We had a lovely weekend seeing friends both days. On Sat met up with the H family and went to the top secret children’s zoo at Crystal Palace. They try to keep people away by not having any signs for it in the park and a disguised entrance that looks like the gate to an arms dump. Anyhow we all enjoyed the special small horses, ginger goats, delicious looking pigs and some small birds and other domesticated vermin. I felt a bit sorry for the tiny horses who had a ‘Warning: may bite’ sign on their fence, and were all pushing their noses forlornly against the wood hoping for a stroke while nervous parents pull children’s hands away. Having said that one of them sniffed Rose’s foot in a hungry sort of way so maybe the sign wasn’t just scaremongering. B and Rose had a great time being carried on daddies’ shoulders. They got on reasonably well in our front room as lots of Rose’s toys are hand me downs from B so she happily played on some of them and we read books and played with cats who are both called Abby according to B.

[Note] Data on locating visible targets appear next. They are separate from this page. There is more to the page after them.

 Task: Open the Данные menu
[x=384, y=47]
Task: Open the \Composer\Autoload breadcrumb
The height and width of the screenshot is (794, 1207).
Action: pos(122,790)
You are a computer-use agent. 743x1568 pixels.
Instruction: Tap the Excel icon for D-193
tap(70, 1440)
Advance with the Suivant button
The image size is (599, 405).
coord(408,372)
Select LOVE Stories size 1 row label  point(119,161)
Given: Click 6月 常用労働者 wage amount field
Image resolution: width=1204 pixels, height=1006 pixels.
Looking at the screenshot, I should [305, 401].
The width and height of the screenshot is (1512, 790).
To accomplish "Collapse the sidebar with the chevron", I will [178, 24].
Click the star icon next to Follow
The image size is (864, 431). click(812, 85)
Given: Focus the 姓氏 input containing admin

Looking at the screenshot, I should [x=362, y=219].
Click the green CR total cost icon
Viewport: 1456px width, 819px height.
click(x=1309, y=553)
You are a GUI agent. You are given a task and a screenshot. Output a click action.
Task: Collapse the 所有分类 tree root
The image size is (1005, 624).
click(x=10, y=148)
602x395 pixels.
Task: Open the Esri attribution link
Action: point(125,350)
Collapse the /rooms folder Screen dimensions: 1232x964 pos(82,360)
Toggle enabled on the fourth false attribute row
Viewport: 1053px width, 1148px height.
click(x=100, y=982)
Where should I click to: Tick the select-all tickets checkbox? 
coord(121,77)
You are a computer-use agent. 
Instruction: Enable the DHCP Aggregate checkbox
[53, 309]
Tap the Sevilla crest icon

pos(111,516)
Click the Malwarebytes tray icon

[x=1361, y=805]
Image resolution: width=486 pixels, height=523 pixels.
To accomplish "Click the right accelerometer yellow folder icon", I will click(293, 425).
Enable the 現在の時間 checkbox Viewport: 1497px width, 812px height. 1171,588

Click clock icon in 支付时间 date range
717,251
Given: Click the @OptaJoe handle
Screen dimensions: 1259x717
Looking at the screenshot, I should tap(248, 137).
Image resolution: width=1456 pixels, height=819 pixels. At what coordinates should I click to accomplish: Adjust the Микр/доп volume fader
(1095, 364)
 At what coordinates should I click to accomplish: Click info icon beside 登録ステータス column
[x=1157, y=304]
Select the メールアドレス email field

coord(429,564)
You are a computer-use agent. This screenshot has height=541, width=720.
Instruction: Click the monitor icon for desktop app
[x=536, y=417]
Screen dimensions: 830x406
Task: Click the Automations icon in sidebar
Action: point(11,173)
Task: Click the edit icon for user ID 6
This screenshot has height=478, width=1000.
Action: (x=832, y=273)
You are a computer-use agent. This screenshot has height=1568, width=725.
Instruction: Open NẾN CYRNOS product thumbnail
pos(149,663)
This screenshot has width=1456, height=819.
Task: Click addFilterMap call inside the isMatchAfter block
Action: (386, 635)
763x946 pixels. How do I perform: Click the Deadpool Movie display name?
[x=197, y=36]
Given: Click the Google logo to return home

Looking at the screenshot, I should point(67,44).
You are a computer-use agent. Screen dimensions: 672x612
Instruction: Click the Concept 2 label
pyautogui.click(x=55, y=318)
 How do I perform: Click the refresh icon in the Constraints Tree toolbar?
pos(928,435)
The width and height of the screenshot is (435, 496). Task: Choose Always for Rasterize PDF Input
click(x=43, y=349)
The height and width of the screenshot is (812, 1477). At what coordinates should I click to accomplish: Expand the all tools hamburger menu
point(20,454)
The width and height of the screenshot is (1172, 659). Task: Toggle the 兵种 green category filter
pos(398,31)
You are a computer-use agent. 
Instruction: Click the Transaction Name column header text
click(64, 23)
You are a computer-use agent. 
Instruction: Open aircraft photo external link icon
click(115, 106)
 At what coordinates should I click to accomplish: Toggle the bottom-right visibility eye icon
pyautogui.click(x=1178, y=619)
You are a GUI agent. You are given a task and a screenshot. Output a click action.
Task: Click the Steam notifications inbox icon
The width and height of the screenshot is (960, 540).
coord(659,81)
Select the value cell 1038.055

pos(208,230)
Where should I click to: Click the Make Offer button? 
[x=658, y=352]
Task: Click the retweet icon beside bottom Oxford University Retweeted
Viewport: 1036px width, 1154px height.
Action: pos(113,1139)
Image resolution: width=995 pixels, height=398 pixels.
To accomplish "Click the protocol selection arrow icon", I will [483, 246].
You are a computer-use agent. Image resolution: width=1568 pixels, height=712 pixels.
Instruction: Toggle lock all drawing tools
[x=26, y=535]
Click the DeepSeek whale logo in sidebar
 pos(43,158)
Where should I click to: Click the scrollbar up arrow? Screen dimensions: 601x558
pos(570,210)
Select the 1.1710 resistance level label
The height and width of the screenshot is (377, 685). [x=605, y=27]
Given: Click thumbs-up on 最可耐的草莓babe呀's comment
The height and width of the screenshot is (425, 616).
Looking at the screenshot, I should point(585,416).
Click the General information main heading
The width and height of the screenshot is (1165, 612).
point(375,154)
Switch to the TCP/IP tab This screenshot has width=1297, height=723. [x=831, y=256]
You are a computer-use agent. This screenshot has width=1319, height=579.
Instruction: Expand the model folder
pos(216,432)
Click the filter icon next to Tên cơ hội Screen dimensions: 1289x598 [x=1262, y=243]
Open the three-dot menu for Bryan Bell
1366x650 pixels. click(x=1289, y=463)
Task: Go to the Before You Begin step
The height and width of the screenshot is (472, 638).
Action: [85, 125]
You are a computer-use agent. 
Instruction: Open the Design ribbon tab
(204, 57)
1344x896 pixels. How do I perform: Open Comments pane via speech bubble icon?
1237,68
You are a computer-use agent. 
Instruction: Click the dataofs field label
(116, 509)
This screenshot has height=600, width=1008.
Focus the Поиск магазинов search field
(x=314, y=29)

Jason baked a man-cake, that is to say, a delicious, no-nonsense fruit cake of the sort you could take camping with you and it would last six months at North Pole base camp, and one bite would give you enough energy to pull the sled and all the huskies for a week. That sort of cake. It was extremely tasty and I am delighted to be spending time at home with it while Jason is at work. Cakes get lonely too you know.
Sunday the neighbours came round equipped with baby and half a crate of real ale. We spent a pleasant hour watching the babies snatch objects off one another. They can keep a volley going for several minutes with a book or a wooden spoon passing back and forth. Keeps them quiet and stops us having to peel Rose off the tv again, or prise her out from under the sofa.
Rose thinks she is an an elephant and keeps butting her head into the sofa. She has two prominent top incisors and we think we can see some fangs emerging to the sides. Now she has top teeth it’s incredibly dangerous bonjela-ing her because she munches any finger foolish enough to venture in. Honestly it really hurts. I know she’s a baby but seriously, she has jaws like a pit bull. You should see the way she rips apart rice cakes. Brrrr. I think we need a warning sign on her door.